The actors are each in their element in this sassy, sophisticated, waspish comedy of manners and social mores about an urbane writer who accidentally summons the spirit of his dead wife much to the outrage of his not-so-blissfully content new wife. Shot in luscious black and white, this lends the cinematography a brilliant, otherworldly allure and Rutherford steals the film as the far from the deceptively avuncular medium.
I want to steal the forties fashion along with the chic props from country houses to curvaceous automobiles. Watch the film for its fizzing performances from the four leads and a daring script for the times about sex, infidelity, money and marital discontent.
Noel Coward hated the film version of his hit play. I am not sure why. It fizzes and crackles from start to finish. It's perfect to watch on a chilly winter's evening with a glass of ice cold Champagne.

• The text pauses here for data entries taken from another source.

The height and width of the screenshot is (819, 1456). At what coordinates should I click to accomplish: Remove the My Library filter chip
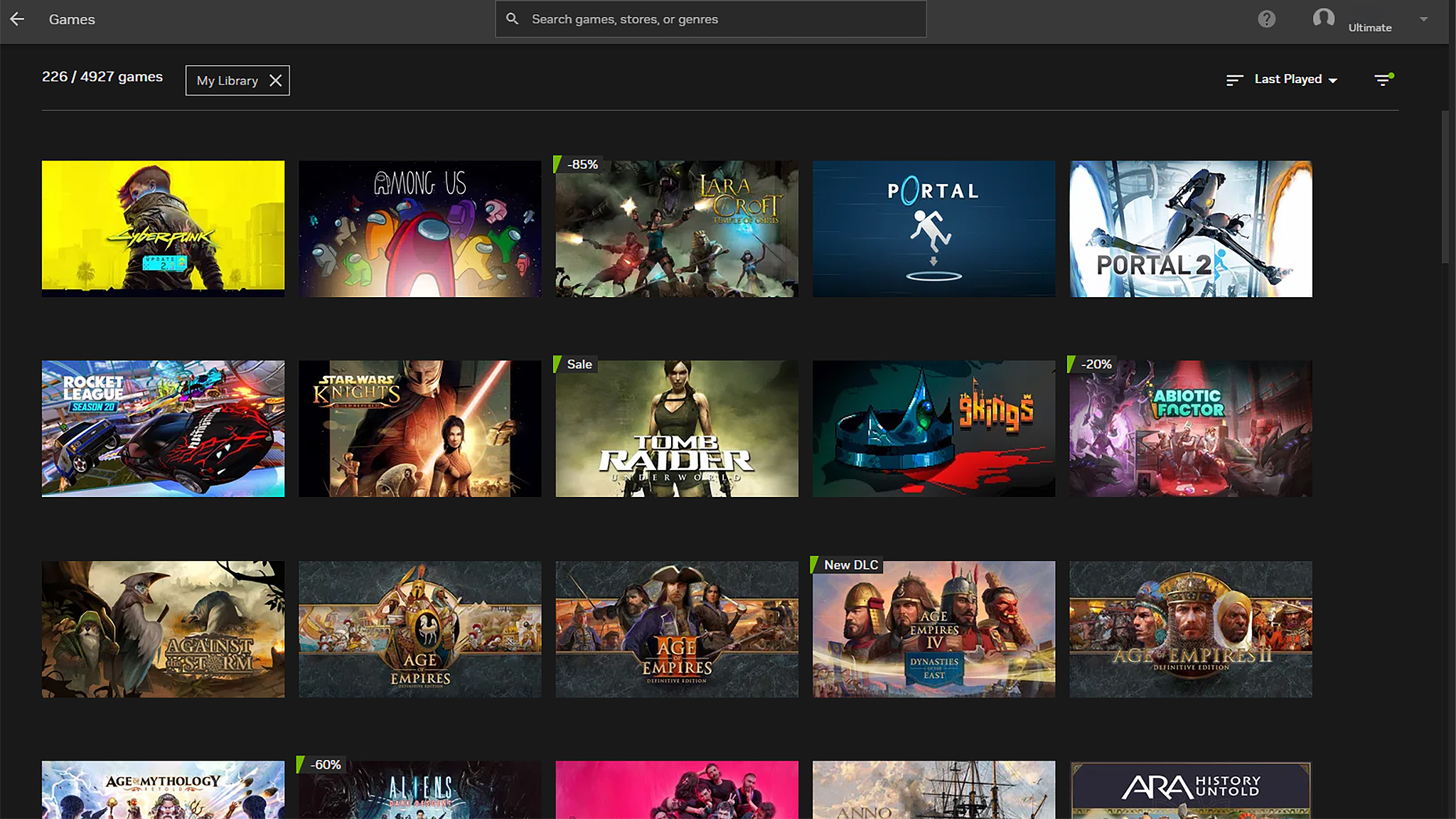tap(277, 80)
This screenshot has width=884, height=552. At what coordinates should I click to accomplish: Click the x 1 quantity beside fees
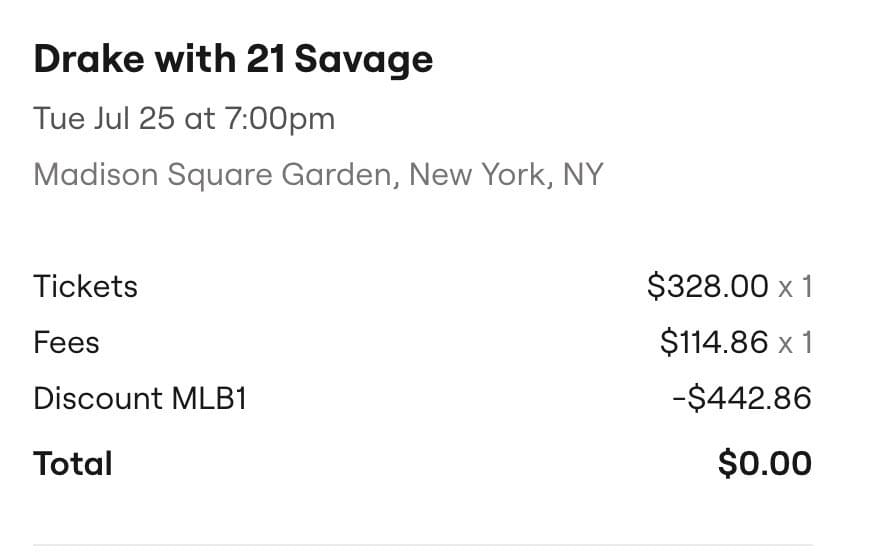[x=796, y=343]
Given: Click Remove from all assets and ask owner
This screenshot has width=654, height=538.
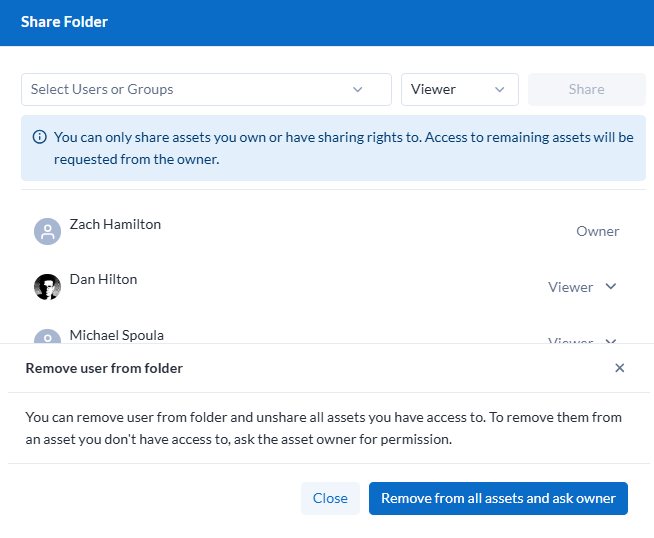Looking at the screenshot, I should coord(498,498).
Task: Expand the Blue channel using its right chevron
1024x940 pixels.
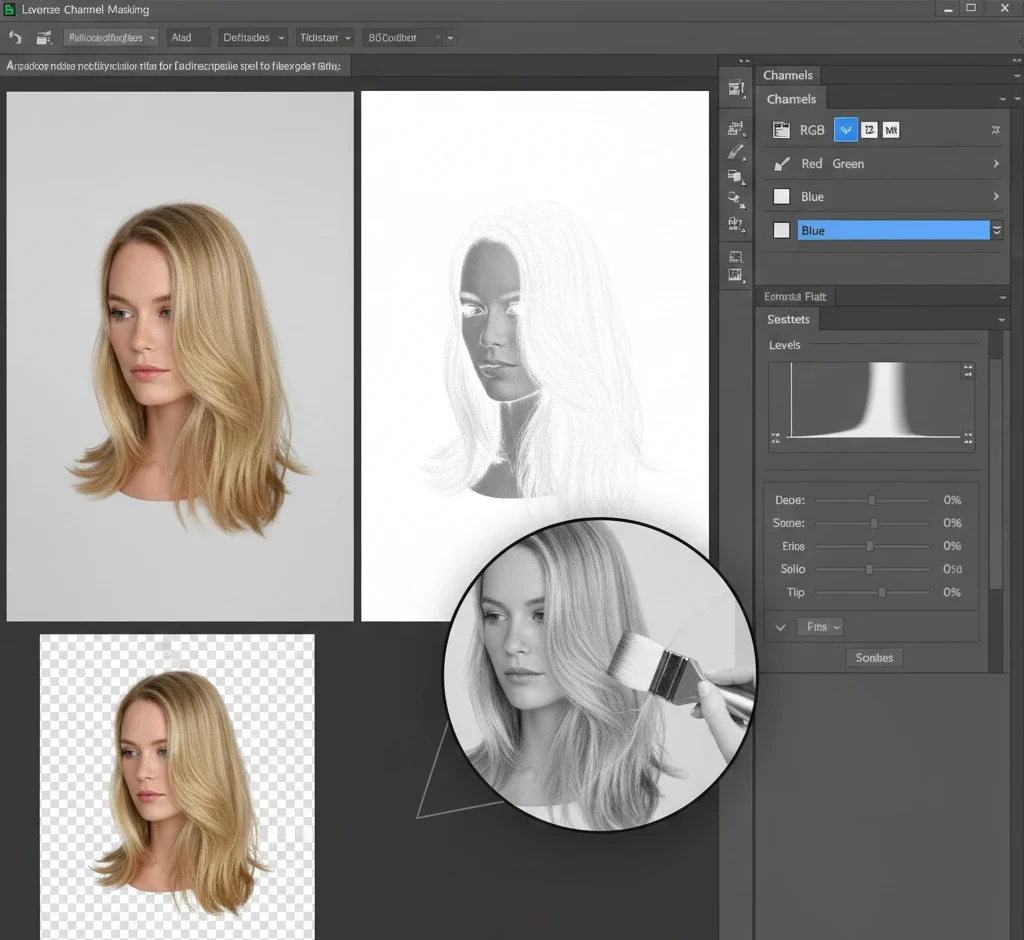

More Films to Watch on ITVX
The Scarlet Pimpernel - Leslie Howard, the most dazzling Pimpernel of all time, is charismatic, audacious and brave as the master strategist, nobleman and soldier who saves his fellow aristocrats from the guillotine. Merle Oberon plays his mysteriously beautiful wife, the woman he almost loses when he forgets the importance of matrimonial harmony.
His Girl Friday - More journalistic capers with Cary Grant and Rosland Russell in a delicious rom-com about the wicked media, and how it never sleeps, not even for love.
Timbuktu - A Malian cattle herder and his family have their lives disturbed by Islamic fundamentalists after a tragic accident.
The World's Fastest Indian - Anthony Hopkins portrays New Zealand bike racer Burt Munro who decides to test out the 1920 Indian Scout motorcycle he spent his lifetime doing up.
Millions Like Us - A young woman leaves her family to join the war effort at a factory. After making friends with her new roommates, they each discover the power and importance of friendship and true love in a time of war.
Radio
BBC Sounds Highlights
Desert Island Discs - Steven Spielberg, the director of Schindler's List, Indiana Jones, ET, Bridge of Spies and The Fabelmans talks to Lauren Laverne about his Life in Music. His soundtrack is rooted in his life, friendships and family from Bruce Springsteen to West Side Story, Frank Sinatra, Bach and The Beatles.
Steven comes across as a profoundly sensitive, warm-hearted observer of the human condition, which is clearly what makes him such a fine film auteur and a nervous desert island dweller! Steven admits he wouldn't fair well on the island for long without human companionship, however, his movie camera might help.
He grew up in Arizona, the child of a Jewish engineer and computer whiz kid and a mother who was a restauranteur and concert pianist. Orthodoxy was out unless the grandparents came to stay and lobsters were in! Steven started making his first films at the age of ten and movie-making transformed the nerdy kid into a college film nerd whom the cool captain of the university football team would drop everything for to star in his first films.
More Radio
Michael Mosley - How to Sleep Well - Breath - Dr Mosley demonstrates how to reclaim your sleep and your bedroom as a place of sanctuary and restoration. This series of soothing and relaxing podcasts introduce the listener to quiet, calming ways to sleep deeply and well.
You're Dead to Me - The comedy podcast that takes history very seriously. Valentine's Special - Georgian Courtship.
I'm Not a Monster - The award-winning series takes a fresh look at the divisive story of Shamima Begum.